Give back only the line containing "Task: Select the UV distribution type icon" and every line after it through the end of the data below, transcribed exactly.

##### Input data

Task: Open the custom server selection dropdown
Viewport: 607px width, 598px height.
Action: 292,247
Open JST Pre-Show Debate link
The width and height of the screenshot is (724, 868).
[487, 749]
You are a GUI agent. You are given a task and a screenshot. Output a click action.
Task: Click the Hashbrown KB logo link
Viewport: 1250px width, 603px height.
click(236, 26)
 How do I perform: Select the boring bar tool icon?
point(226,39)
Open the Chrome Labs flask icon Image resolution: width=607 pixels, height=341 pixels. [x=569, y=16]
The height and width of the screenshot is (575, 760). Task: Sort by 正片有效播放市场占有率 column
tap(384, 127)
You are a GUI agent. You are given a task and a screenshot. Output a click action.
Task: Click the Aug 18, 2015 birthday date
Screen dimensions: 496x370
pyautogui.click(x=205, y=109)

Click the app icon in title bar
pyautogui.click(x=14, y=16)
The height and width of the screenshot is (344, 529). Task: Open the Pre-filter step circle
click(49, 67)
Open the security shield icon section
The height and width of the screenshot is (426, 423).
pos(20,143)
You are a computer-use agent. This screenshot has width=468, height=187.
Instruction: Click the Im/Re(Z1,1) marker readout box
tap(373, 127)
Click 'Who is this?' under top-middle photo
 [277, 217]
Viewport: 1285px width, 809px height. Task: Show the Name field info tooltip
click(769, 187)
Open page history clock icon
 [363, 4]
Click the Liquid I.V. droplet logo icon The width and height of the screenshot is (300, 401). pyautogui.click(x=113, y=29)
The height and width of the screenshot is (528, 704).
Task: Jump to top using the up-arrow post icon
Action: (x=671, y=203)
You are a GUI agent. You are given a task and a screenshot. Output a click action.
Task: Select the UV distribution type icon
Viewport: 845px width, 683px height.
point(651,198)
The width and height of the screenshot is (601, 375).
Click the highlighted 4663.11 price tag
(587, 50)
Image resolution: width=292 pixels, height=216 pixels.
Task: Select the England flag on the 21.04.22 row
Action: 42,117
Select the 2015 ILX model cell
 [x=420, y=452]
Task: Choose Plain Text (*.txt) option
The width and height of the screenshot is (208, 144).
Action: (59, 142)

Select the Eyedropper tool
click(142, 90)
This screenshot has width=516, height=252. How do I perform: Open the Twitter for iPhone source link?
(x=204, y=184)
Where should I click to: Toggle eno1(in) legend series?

##########

* [Answer to this problem]
Task: Select the UV distribution type icon
Viewport: 845px width, 683px height.
point(651,198)
The width and height of the screenshot is (601, 375).
Click the highlighted 4663.11 price tag
(587, 50)
Image resolution: width=292 pixels, height=216 pixels.
Task: Select the England flag on the 21.04.22 row
Action: 42,117
Select the 2015 ILX model cell
 [x=420, y=452]
Task: Choose Plain Text (*.txt) option
The width and height of the screenshot is (208, 144).
Action: (59, 142)

Select the Eyedropper tool
click(142, 90)
This screenshot has width=516, height=252. How do I perform: Open the Twitter for iPhone source link?
(x=204, y=184)
Where should I click to: Toggle eno1(in) legend series?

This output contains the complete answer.